[Stored records]
=== Begin Enclosure ===
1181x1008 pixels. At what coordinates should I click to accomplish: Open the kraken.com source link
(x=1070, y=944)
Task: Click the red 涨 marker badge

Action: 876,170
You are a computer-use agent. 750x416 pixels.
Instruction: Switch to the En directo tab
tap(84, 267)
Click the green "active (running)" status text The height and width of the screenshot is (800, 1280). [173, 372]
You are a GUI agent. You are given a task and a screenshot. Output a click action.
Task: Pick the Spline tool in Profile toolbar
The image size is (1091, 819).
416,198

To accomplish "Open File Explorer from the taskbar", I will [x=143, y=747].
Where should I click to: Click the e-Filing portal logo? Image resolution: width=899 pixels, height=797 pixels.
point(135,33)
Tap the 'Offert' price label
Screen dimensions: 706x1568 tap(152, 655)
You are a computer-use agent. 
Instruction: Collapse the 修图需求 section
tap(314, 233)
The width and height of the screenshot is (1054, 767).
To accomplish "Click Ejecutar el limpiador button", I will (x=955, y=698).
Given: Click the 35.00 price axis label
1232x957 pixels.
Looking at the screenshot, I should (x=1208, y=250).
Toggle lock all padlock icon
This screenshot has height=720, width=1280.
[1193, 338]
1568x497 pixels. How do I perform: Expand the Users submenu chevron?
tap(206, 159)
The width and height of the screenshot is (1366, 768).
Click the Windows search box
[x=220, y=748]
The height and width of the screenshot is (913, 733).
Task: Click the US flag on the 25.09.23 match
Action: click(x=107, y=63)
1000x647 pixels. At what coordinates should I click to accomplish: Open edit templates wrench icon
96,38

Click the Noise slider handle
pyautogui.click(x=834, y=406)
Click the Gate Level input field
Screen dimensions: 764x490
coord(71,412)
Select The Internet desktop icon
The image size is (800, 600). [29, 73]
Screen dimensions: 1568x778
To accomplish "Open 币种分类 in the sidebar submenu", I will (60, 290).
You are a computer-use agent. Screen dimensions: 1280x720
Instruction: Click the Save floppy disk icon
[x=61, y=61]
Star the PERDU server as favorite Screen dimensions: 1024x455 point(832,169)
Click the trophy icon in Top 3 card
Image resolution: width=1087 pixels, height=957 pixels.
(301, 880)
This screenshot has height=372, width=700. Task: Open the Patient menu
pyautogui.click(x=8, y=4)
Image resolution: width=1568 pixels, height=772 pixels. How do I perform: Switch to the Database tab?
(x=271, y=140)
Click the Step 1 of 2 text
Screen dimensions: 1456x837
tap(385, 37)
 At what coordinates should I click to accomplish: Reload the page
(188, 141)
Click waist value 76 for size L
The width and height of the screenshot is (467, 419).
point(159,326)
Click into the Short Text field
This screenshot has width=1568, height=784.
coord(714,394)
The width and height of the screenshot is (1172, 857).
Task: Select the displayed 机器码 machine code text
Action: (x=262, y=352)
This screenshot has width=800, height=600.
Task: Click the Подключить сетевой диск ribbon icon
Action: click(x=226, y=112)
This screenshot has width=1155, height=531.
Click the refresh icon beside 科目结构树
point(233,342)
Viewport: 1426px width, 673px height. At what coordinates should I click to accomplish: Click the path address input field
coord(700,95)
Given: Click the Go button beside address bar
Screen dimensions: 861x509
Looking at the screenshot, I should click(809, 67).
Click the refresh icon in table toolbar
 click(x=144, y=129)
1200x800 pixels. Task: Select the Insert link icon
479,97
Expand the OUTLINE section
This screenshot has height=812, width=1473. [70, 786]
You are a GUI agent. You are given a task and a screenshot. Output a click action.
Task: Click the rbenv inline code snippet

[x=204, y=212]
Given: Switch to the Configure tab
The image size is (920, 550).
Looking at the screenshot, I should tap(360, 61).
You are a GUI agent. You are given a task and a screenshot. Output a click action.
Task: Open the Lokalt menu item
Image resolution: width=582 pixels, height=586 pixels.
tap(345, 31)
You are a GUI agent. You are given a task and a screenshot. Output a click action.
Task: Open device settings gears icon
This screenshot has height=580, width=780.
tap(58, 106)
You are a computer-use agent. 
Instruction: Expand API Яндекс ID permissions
=== End Enclosure ===
== What the task asks ==
Write out the data a second time, exactly the same.

== Result of this exercise ==
1181x1008 pixels. At what coordinates should I click to accomplish: Open the kraken.com source link
(x=1070, y=944)
Task: Click the red 涨 marker badge

Action: 876,170
You are a computer-use agent. 750x416 pixels.
Instruction: Switch to the En directo tab
tap(84, 267)
Click the green "active (running)" status text The height and width of the screenshot is (800, 1280). [173, 372]
You are a GUI agent. You are given a task and a screenshot. Output a click action.
Task: Pick the Spline tool in Profile toolbar
The image size is (1091, 819).
416,198

To accomplish "Open File Explorer from the taskbar", I will [x=143, y=747].
Where should I click to: Click the e-Filing portal logo? Image resolution: width=899 pixels, height=797 pixels.
point(135,33)
Tap the 'Offert' price label
Screen dimensions: 706x1568 tap(152, 655)
You are a computer-use agent. 
Instruction: Collapse the 修图需求 section
tap(314, 233)
The width and height of the screenshot is (1054, 767).
To accomplish "Click Ejecutar el limpiador button", I will (x=955, y=698).
Given: Click the 35.00 price axis label
1232x957 pixels.
Looking at the screenshot, I should (x=1208, y=250).
Toggle lock all padlock icon
This screenshot has height=720, width=1280.
[1193, 338]
1568x497 pixels. How do I perform: Expand the Users submenu chevron?
tap(206, 159)
The width and height of the screenshot is (1366, 768).
Click the Windows search box
[x=220, y=748]
The height and width of the screenshot is (913, 733).
Task: Click the US flag on the 25.09.23 match
Action: click(x=107, y=63)
1000x647 pixels. At what coordinates should I click to accomplish: Open edit templates wrench icon
96,38

Click the Noise slider handle
pyautogui.click(x=834, y=406)
Click the Gate Level input field
Screen dimensions: 764x490
coord(71,412)
Select The Internet desktop icon
The image size is (800, 600). [29, 73]
Screen dimensions: 1568x778
To accomplish "Open 币种分类 in the sidebar submenu", I will (60, 290).
You are a computer-use agent. Screen dimensions: 1280x720
Instruction: Click the Save floppy disk icon
[x=61, y=61]
Star the PERDU server as favorite Screen dimensions: 1024x455 point(832,169)
Click the trophy icon in Top 3 card
Image resolution: width=1087 pixels, height=957 pixels.
(301, 880)
This screenshot has height=372, width=700. Task: Open the Patient menu
pyautogui.click(x=8, y=4)
Image resolution: width=1568 pixels, height=772 pixels. How do I perform: Switch to the Database tab?
(x=271, y=140)
Click the Step 1 of 2 text
Screen dimensions: 1456x837
tap(385, 37)
 At what coordinates should I click to accomplish: Reload the page
(188, 141)
Click waist value 76 for size L
The width and height of the screenshot is (467, 419).
point(159,326)
Click into the Short Text field
This screenshot has width=1568, height=784.
coord(714,394)
The width and height of the screenshot is (1172, 857).
Task: Select the displayed 机器码 machine code text
Action: (x=262, y=352)
This screenshot has width=800, height=600.
Task: Click the Подключить сетевой диск ribbon icon
Action: click(x=226, y=112)
This screenshot has width=1155, height=531.
Click the refresh icon beside 科目结构树
point(233,342)
Viewport: 1426px width, 673px height. At what coordinates should I click to accomplish: Click the path address input field
coord(700,95)
Given: Click the Go button beside address bar
Screen dimensions: 861x509
Looking at the screenshot, I should click(809, 67).
Click the refresh icon in table toolbar
 click(x=144, y=129)
1200x800 pixels. Task: Select the Insert link icon
479,97
Expand the OUTLINE section
This screenshot has height=812, width=1473. [70, 786]
You are a GUI agent. You are given a task and a screenshot. Output a click action.
Task: Click the rbenv inline code snippet

[x=204, y=212]
Given: Switch to the Configure tab
The image size is (920, 550).
Looking at the screenshot, I should tap(360, 61).
You are a GUI agent. You are given a task and a screenshot. Output a click action.
Task: Open the Lokalt menu item
Image resolution: width=582 pixels, height=586 pixels.
tap(345, 31)
You are a GUI agent. You are given a task and a screenshot. Output a click action.
Task: Open device settings gears icon
This screenshot has height=580, width=780.
tap(58, 106)
You are a computer-use agent. 
Instruction: Expand API Яндекс ID permissions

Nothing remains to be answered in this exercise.